HashCat claims that their software is the world's fastest, and the current version is v6.2.5. I also found a Blog report which claimed that there is a password cracker, which is an 8-GPU rig able to crack an MD5 hashed 8 character password in 4 hours using the brute force method.
I looked into the claim and found that the author was referring to a Sagitta Brutalis 1080 (PN S3480-GTX-1080-2697-128) fitted with 8x Nvidia GTX 1080 Founders Edition graphics cards and using Hashcat v3.00-beta-145-g069634a, plus Nvidia driver 367.18.
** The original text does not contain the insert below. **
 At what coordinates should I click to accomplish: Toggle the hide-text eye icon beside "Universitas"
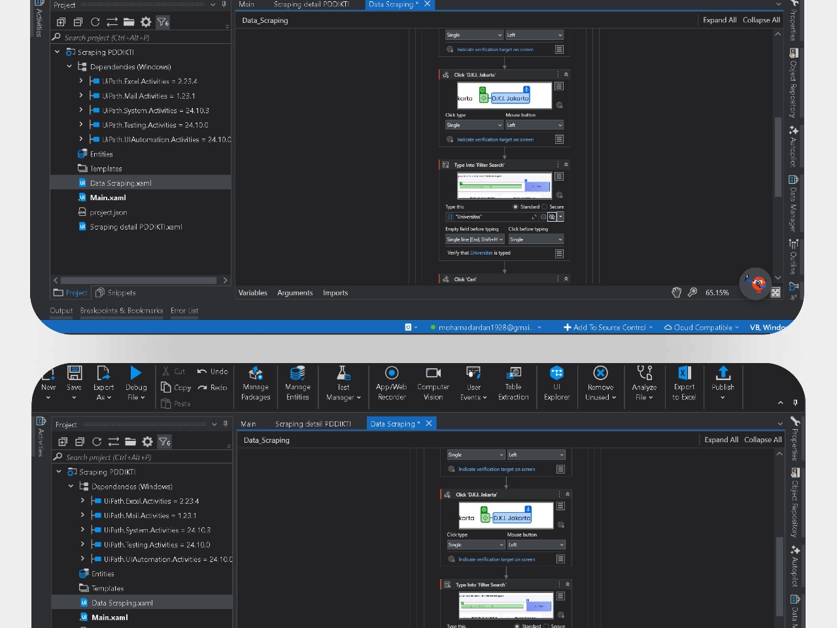click(552, 217)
Looking at the benchmarks of the rig it can crack a password hashed at
- MD4 in 350.8 GH/s
- MD5 in 200.3 GH/s
- SHA1 in 68771.0 MH/s
- SHA256 in 23012.1 MH/s
Using these figures, and the helpful answer to How many possible combinations in 8 character password? I put together a PHP calculator.
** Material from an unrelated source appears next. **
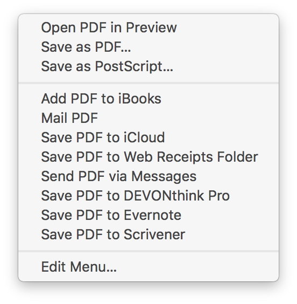Screen dimensions: 297x304
Task: Choose Open PDF in Preview
Action: [x=149, y=27]
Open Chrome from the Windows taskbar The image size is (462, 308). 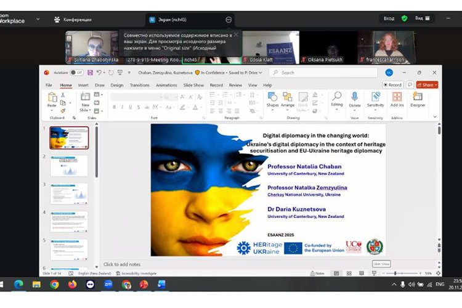pos(54,285)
With a stipulation that the password can be typed with a standard UK keyboard without alt + number
combinations, and you use at least
- 1 uppercase letter,
- 1 lowercase letter,
- 1 number, and
- 1 special character (punctuation or symbol)
An 8 character length password would take:
- 2 hours, 24 minutes in MD4
- 4 hours, 12 minutes in MD5
- 12 hours, 13 minutes in SHA1
- 1 day, 13 hours in SHA256
Adding just 1 more character increases the time immensely. A 9 character length password would take:
- 1 week, 4 days in MD4
- 2 weeks, 5 days in MD5
- 1 month, 4 weeks in SHA1
- 5 months, 2 weeks SHA256
Looking at the history of the benchmarks provided, although the page was last active 5 months ago, the benchmarks were put together Jun 6, 2016 and
- as previously mentioned, HashCat has been updated since then — what speed difference did these updates provide?
- there are far faster Nvidia GPUs available now (e.g. RTX-3090 is 121% faster) — does that mean I can multiply the GH/s and MH/s speeds by 2.21 at a minimum (dividing the timings by 2.21)?
So, what is the fastest known password cracking rig in hashes per second.